Text block →

▽

A first physical system for learning nonlinear tasks without a traditional computer processor

Scientists face many tradeoffs when trying to build and evolve brain-like systems that can perform machine learning operations. For example, artificial neural networks are capable of learning complex language and vision tasks, but the process of teaching computers to perform these tasks is slow and requires a lot of power.

Training machines to learn digitally but perform tasks analogically (meaning the input varies based on a physical quantity, such as voltage) can reduce time and energy consumption, but small errors can quickly add up.

A previous electrical network designed by physics and engineering researchers at the University of Pennsylvania is more scalable because errors do not multiply in the same way as the system size increases, but it is severely limited because it can only learn linear tasks, those with a simple relationship between input and output.

The researchers have now created an analog system that is fast, energy-efficient, scalable, and capable of learning more complex tasks, including exclusive-or (XOR) relationships and nonlinear regression. This is called a contrastive local learning network; the components evolve on their own based on local rules without knowledge of the larger structure.

Physics professor Douglas J. Durian compares this phenomenon to how neurons in the human brain don’t know what other neurons are doing and yet learning emerges.

“It can learn, in a machine learning sense, to perform useful tasks, similar to a computer neural network, but it’s a physical object,” says physicist Sam Dillavou, a postdoctoral fellow in the Durian Research Group and first author of a paper on the system published in Proceedings of the National Academy of Sciences.

△

Source data →
▽

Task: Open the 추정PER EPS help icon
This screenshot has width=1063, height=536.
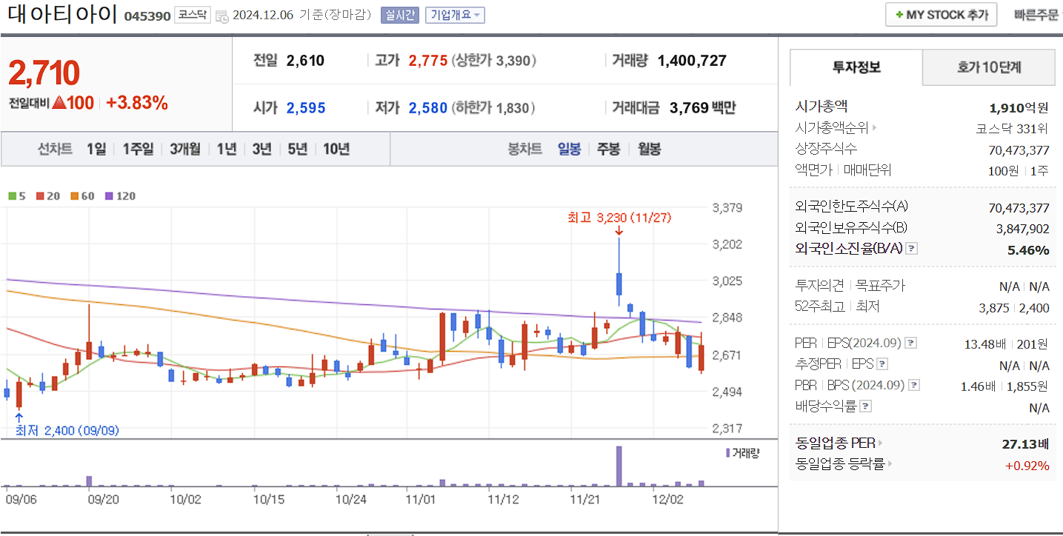Action: click(x=884, y=364)
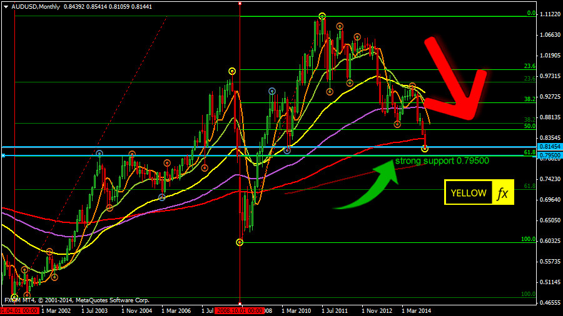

△

Exercise requirements → Reproduce word for word the part of the article above about the physical learning network that begins at the words "Physics professor Douglas" and stops after the words "yet learning emerges.".

Result for this exercise →
Physics professor Douglas J. Durian compares this phenomenon to how neurons in the human brain don’t know what other neurons are doing and yet learning emerges.